L'agriculture bio pour lutter contre le chômage des jeunes

océan pacifique
Agriculture bio Pacifique
© CPS / POETCom
Du champ à l'assiette : c'est le programme qui vient d'être lancé au Vanuatu, aux Fidji et aux Samoa par la Communauté du Pacifique et le programme des Nations unies pour le développement. 1 000 jeunes pourront bénéficier d'une aide pour trouver un emploi dans le secteur de l'agriculture biologique.

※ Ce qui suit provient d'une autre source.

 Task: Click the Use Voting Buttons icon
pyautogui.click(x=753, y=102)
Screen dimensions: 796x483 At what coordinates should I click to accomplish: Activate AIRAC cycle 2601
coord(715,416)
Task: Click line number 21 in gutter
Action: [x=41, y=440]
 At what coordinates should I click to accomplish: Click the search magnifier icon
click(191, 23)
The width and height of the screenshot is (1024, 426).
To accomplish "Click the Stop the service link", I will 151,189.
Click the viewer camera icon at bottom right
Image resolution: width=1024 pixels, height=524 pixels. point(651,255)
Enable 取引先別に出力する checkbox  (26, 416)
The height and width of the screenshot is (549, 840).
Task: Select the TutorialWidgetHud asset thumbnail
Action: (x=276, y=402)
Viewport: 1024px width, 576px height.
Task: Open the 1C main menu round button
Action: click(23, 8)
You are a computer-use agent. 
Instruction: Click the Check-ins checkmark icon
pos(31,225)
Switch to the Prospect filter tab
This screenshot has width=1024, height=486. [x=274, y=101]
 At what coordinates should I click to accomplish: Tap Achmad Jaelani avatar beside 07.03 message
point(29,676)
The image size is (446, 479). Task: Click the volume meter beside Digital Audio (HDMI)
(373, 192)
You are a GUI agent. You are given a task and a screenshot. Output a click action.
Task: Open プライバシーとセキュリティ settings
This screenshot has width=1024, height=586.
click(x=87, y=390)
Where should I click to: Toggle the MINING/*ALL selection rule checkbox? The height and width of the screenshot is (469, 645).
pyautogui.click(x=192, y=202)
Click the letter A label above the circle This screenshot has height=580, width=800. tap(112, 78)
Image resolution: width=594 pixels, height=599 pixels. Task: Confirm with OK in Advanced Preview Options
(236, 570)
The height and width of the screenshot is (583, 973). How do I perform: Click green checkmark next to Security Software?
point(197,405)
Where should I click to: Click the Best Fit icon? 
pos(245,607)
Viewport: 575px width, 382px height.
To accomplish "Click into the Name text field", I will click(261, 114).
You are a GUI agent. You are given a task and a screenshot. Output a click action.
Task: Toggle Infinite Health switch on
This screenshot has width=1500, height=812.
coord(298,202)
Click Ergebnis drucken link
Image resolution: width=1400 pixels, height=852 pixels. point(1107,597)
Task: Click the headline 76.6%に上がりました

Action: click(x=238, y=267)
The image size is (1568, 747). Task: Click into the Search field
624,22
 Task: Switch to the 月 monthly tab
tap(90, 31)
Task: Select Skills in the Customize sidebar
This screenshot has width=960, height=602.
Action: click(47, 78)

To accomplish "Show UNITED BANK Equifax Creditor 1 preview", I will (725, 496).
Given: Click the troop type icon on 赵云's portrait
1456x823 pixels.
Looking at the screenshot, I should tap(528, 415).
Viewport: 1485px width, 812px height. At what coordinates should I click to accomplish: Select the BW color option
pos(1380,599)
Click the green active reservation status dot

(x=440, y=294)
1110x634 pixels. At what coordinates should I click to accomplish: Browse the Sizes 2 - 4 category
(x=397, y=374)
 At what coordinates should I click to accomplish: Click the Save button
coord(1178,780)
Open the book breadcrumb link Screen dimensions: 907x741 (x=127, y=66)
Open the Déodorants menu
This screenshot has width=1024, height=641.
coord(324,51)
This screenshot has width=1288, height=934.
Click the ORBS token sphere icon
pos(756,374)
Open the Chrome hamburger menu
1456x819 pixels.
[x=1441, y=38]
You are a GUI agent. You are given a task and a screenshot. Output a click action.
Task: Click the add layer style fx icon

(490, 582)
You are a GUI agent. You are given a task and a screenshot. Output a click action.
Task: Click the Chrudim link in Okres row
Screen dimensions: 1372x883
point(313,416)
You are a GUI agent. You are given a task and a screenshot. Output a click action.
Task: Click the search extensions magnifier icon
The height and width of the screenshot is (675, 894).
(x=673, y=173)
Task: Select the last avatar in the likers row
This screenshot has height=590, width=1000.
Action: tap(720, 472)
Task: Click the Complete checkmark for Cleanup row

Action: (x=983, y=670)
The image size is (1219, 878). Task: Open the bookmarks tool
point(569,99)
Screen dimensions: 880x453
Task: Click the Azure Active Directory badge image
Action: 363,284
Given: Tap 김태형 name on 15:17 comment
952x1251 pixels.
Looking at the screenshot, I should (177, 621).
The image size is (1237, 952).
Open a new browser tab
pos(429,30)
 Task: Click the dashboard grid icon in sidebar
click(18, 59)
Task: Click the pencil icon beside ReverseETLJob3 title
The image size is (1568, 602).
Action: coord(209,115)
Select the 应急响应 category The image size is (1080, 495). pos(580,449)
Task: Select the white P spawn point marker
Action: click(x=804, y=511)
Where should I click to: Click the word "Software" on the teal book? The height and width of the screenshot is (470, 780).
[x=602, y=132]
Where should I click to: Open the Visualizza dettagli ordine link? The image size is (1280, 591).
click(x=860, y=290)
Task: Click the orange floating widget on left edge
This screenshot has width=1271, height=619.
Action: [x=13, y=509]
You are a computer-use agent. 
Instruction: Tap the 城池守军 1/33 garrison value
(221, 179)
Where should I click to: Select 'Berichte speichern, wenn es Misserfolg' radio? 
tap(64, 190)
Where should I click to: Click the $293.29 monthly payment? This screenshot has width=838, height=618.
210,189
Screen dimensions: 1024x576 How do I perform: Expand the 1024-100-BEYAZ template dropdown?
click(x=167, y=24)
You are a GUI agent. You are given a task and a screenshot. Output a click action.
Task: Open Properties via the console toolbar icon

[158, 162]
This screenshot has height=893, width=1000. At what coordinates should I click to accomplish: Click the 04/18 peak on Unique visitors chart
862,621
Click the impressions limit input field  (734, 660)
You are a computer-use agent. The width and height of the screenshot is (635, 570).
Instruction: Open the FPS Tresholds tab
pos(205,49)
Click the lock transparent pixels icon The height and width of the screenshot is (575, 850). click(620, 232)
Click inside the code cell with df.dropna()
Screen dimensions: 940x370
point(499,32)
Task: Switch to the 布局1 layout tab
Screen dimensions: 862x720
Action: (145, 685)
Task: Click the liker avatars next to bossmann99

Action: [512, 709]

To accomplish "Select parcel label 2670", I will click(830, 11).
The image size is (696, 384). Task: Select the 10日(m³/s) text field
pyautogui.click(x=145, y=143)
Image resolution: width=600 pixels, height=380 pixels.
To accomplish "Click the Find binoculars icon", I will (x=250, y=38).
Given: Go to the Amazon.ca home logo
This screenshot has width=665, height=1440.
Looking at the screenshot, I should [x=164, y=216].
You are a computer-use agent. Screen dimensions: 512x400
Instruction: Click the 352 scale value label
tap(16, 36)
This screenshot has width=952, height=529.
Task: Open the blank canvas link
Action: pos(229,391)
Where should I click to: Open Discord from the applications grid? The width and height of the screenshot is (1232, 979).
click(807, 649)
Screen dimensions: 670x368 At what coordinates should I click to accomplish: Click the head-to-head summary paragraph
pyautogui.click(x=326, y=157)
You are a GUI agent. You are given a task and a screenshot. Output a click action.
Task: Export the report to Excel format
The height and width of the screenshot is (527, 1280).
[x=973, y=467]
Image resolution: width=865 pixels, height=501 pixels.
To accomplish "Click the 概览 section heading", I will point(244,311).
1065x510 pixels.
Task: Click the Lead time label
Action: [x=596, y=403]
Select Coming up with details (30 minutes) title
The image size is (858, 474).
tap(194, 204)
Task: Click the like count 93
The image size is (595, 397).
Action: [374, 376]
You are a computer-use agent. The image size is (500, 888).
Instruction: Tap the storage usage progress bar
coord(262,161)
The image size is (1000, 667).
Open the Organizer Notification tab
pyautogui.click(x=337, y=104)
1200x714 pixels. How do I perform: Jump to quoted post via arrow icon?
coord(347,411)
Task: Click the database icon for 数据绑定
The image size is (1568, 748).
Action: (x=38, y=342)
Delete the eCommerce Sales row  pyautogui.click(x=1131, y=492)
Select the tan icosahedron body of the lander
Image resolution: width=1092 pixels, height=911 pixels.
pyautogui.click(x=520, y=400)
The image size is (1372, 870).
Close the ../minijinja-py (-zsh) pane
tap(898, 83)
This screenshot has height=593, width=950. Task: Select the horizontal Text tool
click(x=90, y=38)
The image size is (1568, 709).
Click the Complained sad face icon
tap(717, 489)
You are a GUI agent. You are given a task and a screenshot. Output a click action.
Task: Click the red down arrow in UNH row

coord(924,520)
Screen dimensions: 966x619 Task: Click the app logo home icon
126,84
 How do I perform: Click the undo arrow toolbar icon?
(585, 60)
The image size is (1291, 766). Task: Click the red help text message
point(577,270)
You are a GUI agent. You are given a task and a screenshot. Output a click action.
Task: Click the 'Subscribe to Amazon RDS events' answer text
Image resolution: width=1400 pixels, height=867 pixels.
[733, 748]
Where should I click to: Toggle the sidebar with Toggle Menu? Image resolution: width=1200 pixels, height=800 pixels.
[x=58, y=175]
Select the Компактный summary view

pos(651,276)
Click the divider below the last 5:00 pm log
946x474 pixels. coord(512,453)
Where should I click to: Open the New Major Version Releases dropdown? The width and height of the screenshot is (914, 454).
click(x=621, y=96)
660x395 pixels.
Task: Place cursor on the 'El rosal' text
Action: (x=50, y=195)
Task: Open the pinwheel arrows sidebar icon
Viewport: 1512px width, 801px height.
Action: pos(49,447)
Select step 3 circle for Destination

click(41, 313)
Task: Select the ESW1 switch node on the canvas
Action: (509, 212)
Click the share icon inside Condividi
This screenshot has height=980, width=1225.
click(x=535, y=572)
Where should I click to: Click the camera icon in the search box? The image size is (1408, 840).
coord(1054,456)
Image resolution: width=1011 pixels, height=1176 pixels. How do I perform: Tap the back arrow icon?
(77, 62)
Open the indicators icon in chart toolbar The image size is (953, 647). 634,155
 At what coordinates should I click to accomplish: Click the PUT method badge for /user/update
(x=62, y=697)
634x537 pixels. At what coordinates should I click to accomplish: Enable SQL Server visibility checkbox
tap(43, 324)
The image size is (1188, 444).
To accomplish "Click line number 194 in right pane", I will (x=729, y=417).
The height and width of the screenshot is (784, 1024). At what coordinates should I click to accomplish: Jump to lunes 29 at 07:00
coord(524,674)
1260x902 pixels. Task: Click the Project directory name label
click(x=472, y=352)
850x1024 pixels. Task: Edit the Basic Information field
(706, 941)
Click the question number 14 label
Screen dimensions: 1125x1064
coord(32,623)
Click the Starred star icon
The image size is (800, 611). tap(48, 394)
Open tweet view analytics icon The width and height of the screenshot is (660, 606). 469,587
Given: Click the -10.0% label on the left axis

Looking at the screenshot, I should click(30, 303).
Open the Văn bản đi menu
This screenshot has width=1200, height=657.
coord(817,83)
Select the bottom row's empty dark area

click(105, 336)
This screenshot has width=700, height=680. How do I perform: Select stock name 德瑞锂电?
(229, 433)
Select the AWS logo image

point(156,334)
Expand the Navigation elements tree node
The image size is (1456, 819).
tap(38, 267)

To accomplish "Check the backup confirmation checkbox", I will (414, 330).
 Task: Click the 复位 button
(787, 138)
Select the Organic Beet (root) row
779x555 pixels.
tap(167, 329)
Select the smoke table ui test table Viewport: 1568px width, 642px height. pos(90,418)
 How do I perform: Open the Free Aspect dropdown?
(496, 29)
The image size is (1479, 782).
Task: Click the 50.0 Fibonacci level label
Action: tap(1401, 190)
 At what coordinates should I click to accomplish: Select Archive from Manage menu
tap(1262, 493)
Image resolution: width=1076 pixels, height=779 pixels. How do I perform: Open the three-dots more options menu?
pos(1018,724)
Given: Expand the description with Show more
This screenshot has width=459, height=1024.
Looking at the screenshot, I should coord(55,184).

Aux Fidji, environ 44% des jeunes sont au chômage, selon la CPS. Aux Samoa et au Vanuatu aussi, la situation est critique. Ce programme propose donc à environ 1 000 jeunes âgés de 18 à 30 de se lancer dans l'agriculture biologique. Un secteur qui ne semble pas forcément très attractif, mais Karen Mapusua, coordinatrice du projet, membre de la Communauté océanienne pour l'agriculture biologique et le commerce éthique (POETCom) est convaincue qu'elle peut les faire changer d'avis :
 
« L'agriculture n'est pas un domaine qui intéresse beaucoup les jeunes, ces derniers temps, mais on espère que les passerelles que l'on propose avec l'industrie touristique et le fait de se concentrer sur le bio, avec ce que ça implique en terme d'innovation et de recherche scientifique, on espère qu'avec tout ça, les jeunes verront que c'est un choix de carrière viable et excitant. »
 
L'idée n'est pas d'augmenter le volume des fruits et légumes exportés, mais de permettre aux agriculteurs de vendre leurs produits aux hôtels et aux points de vente au détail.
 
Les initiateurs du projet mettent en avant un troisième objectif : améliorer la résilience de ces trois archipels au changement climatique. Karen Mapusua :
 
« Pour être honnête, si un cyclone comme Winston s'abat, il n'y a pas grand-chose à faire, on est extrêmement vulnérables. Mais pour ce qui est des fortes pluies, des effets causés El Nino, l'agriculture biologique se montre très résiliente. Avec ce système, les matières organiques sont accumulées dans les sols, donc c'est plus stable, ça n'est pas évacué rapidement, les sols résistent mieux à la sécheresse. Ça nous aiderait donc en cas de catastrophe naturelle. »
 
Près de deux millions de dollars y seront consacrés ces deux prochaines années. Le projet est financé par le Fonds pour les objectifs de développement durable.